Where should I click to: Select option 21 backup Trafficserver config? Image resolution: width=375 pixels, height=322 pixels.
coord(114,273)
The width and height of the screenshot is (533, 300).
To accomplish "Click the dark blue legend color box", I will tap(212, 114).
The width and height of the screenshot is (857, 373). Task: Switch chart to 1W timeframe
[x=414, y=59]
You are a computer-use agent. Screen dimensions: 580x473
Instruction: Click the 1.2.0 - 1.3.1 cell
══════
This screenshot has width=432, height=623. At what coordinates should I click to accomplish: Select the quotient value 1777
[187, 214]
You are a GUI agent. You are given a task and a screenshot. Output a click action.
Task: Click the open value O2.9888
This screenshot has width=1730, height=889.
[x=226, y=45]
══════
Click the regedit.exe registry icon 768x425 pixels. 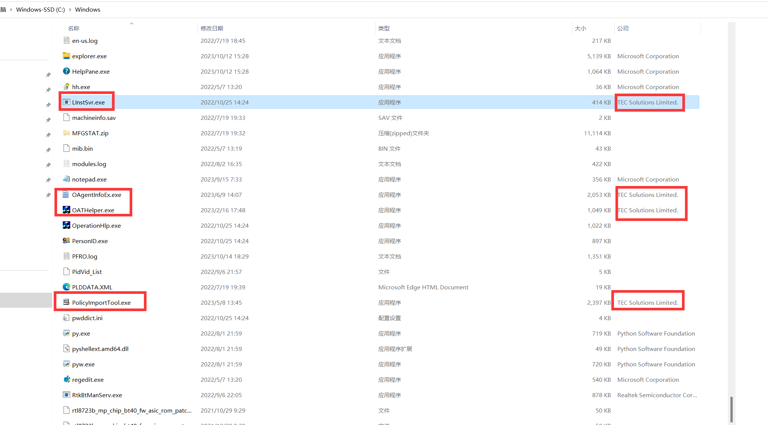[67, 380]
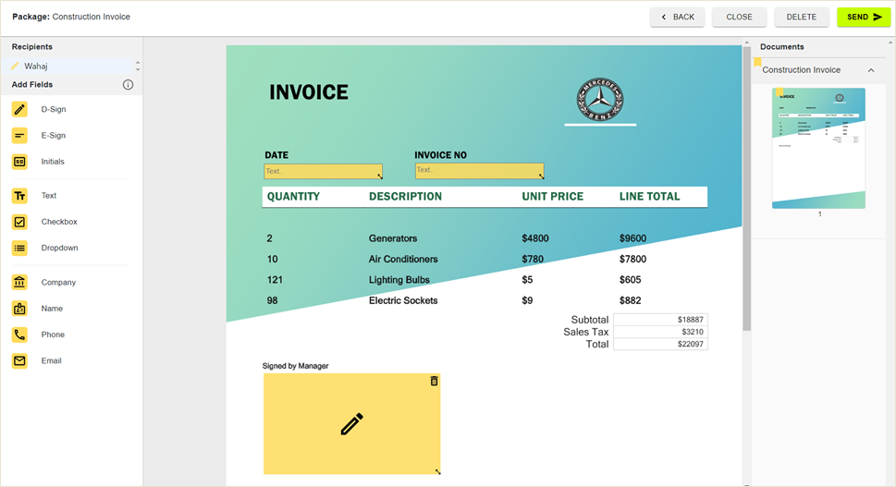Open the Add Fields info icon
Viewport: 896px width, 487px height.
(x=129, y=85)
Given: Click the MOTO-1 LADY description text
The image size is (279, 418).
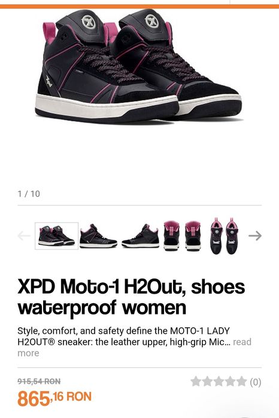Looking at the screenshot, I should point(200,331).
══════
→ Written problem: Write out again the lines starting with the line that contains "You are a GUI" and going on through the line that contains "[x=226, y=45]", including the item text, and raise every coordinate in the answers by 13.

→ Exercise output:
You are a GUI agent. You are given a task and a screenshot. Output a click action.
Task: Click the open value O2.9888
This screenshot has width=1730, height=889.
[x=239, y=58]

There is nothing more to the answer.